-- READING TEXT follows --

I've just started using Ryan Culpepper's scramble/regexp library for constructing regular expressions in a structured way (a la "SRE"s), and I'm liking it a lot. One thing I haven't figured out yet is a nice way to write the regular expression ".", that matches any character. It looks like the right way is with ... well, no, I'm not sure. I think (inject ".") works, but there must be a nicer way?
I should say, having abstraction means I can at least (define-RE dot (inject ".")), or even (define-RE d (inject ".")), so this is not a problem without nice workarounds, but I feel like I must be missing something obvious.
p.s.: why not use Alex Shinn's irregex ? Sadly, the performance of the irregex library seems quite a bit worse than the built-in regexp library, in my experience.
Well, I totally believe that... I'm the maintainer! But I stopped maintaining it when I discovered how much slower it was. Specifically, I think that implementing fast regexps is hard, and chez & racket have done a lot of work on making it fairly fast, and my only issue is with the surface syntax, so I think the approach that Ryan takes, of compiling SRE's into native regexps, is almost certainly the right one.
Ultimately, this is kind of the "cross-platform tools are rarely faster" concept; if irregex came up with a clever way to make regexp matching faster, I'm relatively confident that lower-level implementations, such as the ones attached to chez/racket would use those techniques too, and probably have access to lower-level knobs and dials that can allow them/us to tune things better.

-- READING TEXT concluded --

▸ **ACTION ITEM A**
Transcribe from the regular expression thread the part that opens with the words containing "I've just started" and closes with "in my experience.".
▸ **ACTION ITEM B**
In the regular expression thread, which expression does the poster think works for matching any character?

-- SOURCE MATERIAL follows --

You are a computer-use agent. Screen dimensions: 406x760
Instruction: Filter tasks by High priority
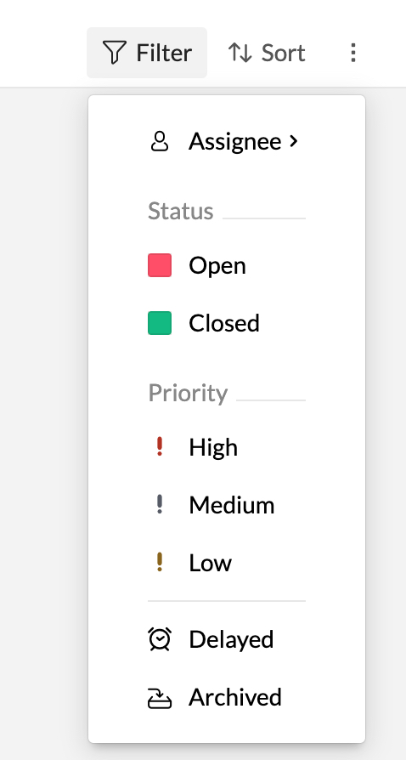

-- SOURCE MATERIAL concluded --

▸ **EXERCISE ANSWER A**
I've just started using Ryan Culpepper's scramble/regexp library for constructing regular expressions in a structured way (a la "SRE"s), and I'm liking it a lot. One thing I haven't figured out yet is a nice way to write the regular expression ".", that matches any character. It looks like the right way is with ... well, no, I'm not sure. I think (inject ".") works, but there must be a nicer way?
I should say, having abstraction means I can at least (define-RE dot (inject ".")), or even (define-RE d (inject ".")), so this is not a problem without nice workarounds, but I feel like I must be missing something obvious.
p.s.: why not use Alex Shinn's irregex ? Sadly, the performance of the irregex library seems quite a bit worse than the built-in regexp library, in my experience.

▸ **EXERCISE ANSWER B**
(inject ".")